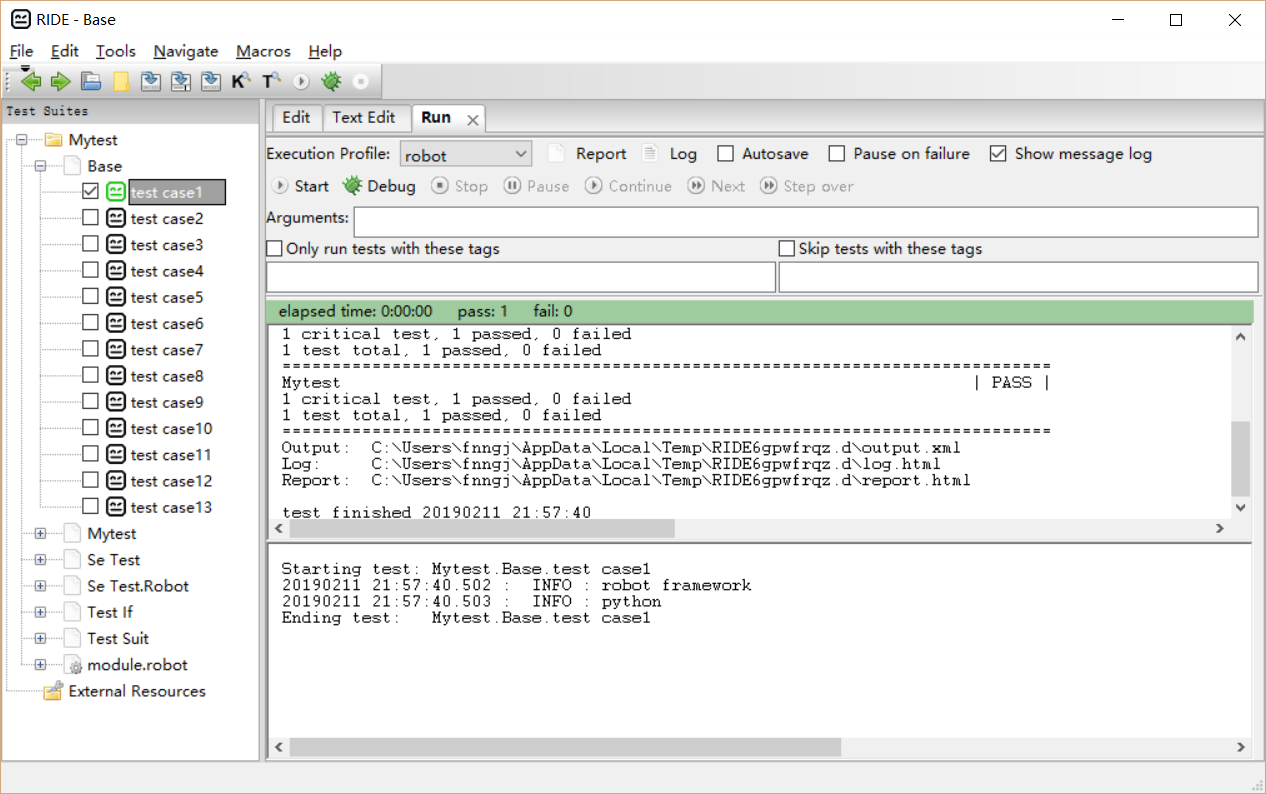
Task: Enable the Autosave checkbox
Action: [724, 153]
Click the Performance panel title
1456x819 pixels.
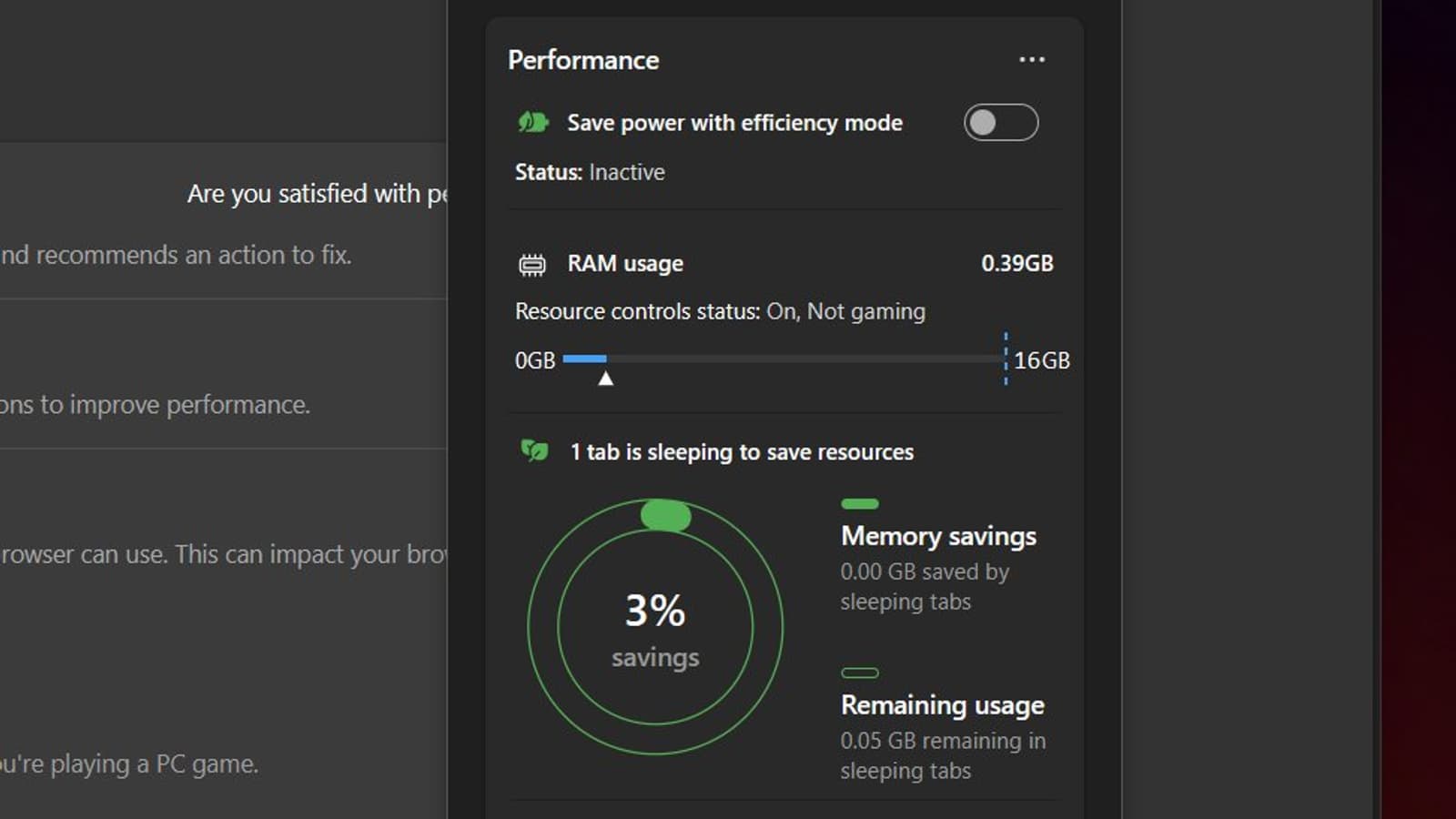point(583,60)
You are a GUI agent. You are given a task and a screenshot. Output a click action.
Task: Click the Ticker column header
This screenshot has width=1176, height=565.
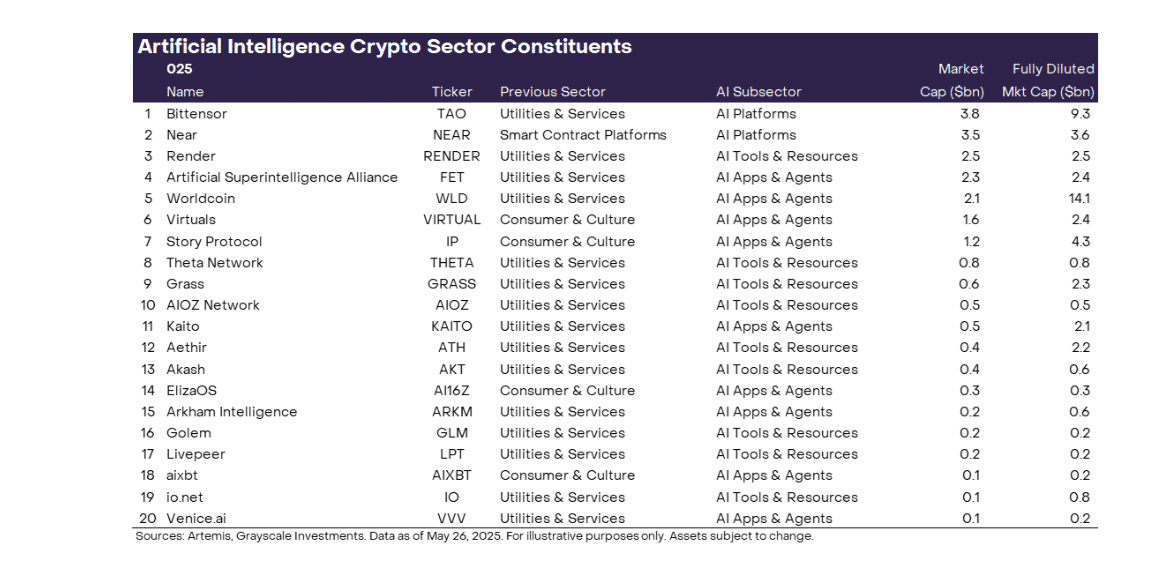tap(452, 92)
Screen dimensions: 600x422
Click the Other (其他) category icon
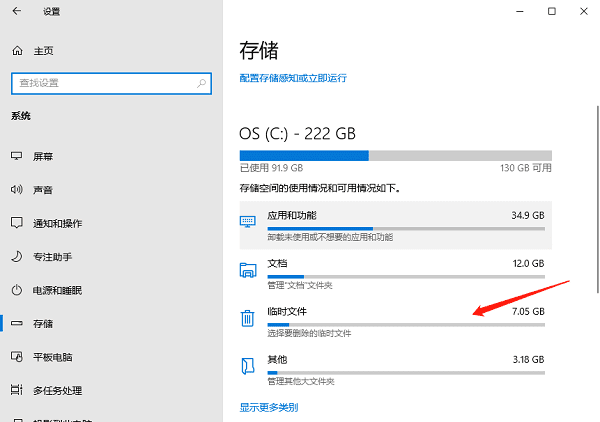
++++++++
[ABOUT THIS EXERCISE] Leave every picture out and return exactly the lines from the one holding "You are a GUI" through the end of the records above, both ends included, and nothing more.

[EXERCISE SOLUTION]
You are a GUI agent. You are given a task and a screenshot. Output a click action.
Task: Click the Ticker column header
This screenshot has width=1176, height=565.
tap(452, 92)
Screen dimensions: 600x422
Click the Other (其他) category icon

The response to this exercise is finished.